Max Hirsch was born in Cologne, Prussia, in 1853. At the age of nineteen, while still living in Europe, he embarked on a career in international commerce. After years of traveling the globe on business ventures, Hirsch finally settled in Victoria, Australia in 1890. It was here that Hirsch became a respected and outspoken leader of the Single Tax movement. He died in 1909.
Democracy versus Socialism was Hirsch's master work. Published in 1901, it was the first book to deal comprehensively with Karl Marx's "Das Kapital" and the literature which had, up to the end of the nineteenth century, been published by Socialists. Hirsch's analysis is arguably the most thorough refutation of the basic ideas of Marx ever written. While Ludwig von Mises is often praised as being the first economist to offer such a refutation, it is important to note that, with respect to the evils of socialism, von Mises reached no conclusion in any of his works that Hirsch had not already reached decades earlier.
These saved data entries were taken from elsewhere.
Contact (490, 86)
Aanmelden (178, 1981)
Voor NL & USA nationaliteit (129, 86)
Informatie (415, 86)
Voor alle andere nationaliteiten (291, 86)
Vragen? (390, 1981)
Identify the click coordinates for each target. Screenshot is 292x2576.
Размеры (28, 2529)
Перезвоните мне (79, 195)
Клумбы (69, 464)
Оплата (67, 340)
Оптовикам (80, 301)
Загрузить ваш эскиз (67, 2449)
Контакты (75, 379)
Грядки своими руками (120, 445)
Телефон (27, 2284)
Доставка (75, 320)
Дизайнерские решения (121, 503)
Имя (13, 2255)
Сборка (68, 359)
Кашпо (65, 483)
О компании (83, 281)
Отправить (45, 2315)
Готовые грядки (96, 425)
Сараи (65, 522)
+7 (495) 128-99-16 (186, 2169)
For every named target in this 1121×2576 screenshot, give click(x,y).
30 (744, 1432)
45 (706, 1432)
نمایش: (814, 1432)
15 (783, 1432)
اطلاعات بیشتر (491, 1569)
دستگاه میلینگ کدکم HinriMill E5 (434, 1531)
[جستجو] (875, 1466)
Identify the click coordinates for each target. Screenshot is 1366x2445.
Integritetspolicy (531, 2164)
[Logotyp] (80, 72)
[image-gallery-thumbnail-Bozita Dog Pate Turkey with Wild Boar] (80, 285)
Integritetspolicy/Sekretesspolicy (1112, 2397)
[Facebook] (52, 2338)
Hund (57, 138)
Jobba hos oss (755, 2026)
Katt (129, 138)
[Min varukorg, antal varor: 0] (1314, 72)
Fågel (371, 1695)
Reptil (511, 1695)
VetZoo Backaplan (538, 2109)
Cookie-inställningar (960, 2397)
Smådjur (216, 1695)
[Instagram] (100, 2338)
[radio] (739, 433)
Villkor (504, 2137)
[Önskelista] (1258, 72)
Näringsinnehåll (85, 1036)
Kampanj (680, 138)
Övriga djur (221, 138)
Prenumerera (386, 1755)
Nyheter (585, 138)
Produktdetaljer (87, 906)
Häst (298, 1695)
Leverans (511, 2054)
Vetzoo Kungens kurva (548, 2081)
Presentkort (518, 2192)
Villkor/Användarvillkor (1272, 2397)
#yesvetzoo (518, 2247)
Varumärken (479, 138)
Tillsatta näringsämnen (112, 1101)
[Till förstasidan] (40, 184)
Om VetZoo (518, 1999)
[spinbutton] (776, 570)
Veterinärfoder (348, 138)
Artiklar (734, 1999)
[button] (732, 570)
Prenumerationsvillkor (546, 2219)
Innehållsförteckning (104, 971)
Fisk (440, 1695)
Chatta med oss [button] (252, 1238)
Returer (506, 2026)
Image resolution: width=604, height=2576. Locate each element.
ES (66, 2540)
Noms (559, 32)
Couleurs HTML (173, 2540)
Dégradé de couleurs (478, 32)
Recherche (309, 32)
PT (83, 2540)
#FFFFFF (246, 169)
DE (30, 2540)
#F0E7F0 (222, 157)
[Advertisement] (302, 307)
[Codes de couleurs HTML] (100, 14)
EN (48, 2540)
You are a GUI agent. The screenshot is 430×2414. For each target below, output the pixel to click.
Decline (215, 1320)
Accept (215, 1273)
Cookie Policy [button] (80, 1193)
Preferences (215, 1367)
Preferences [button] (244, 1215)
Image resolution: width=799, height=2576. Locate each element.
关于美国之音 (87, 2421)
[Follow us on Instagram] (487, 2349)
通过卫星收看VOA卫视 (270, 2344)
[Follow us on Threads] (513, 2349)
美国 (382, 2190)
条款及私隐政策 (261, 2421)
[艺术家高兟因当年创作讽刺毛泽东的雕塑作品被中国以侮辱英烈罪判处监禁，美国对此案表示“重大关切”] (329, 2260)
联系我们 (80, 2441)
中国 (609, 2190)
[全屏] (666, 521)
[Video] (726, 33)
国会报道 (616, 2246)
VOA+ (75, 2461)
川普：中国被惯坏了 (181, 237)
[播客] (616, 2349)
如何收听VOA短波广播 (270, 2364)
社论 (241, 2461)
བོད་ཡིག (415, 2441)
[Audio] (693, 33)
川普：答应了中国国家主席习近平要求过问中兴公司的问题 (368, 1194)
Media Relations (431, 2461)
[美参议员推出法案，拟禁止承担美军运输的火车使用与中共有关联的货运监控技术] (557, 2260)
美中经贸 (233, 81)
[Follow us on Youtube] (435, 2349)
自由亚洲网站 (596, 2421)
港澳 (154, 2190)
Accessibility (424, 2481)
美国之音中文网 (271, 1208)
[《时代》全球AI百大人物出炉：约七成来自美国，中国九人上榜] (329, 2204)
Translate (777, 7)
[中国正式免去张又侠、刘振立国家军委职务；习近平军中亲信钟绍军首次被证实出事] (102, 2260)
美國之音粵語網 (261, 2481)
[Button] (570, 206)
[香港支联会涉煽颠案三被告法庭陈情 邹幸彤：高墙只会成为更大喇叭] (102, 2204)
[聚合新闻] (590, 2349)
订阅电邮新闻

While Hirsch's views on capital and interest were heavily influenced by Eugen von Bohm-Bawerk, his views on property rights were heavily influenced by Henry George. In short, Hirsch believed that the moral basis of private property is derived solely from the right of the individual to the fruits of his or her labor. But since land is not a labor product, Hirsch, like George, held that all individuals have an equal right to land, and hence to the rental value thereof. He advocated George's Single Tax remedy as a means of upholding the true right of property, while at the same time alleviating poverty by freeing laborers and capitalists from the clutches of State-granted privileges and monopolies, particularly as they relate to the concentrated ownership of land.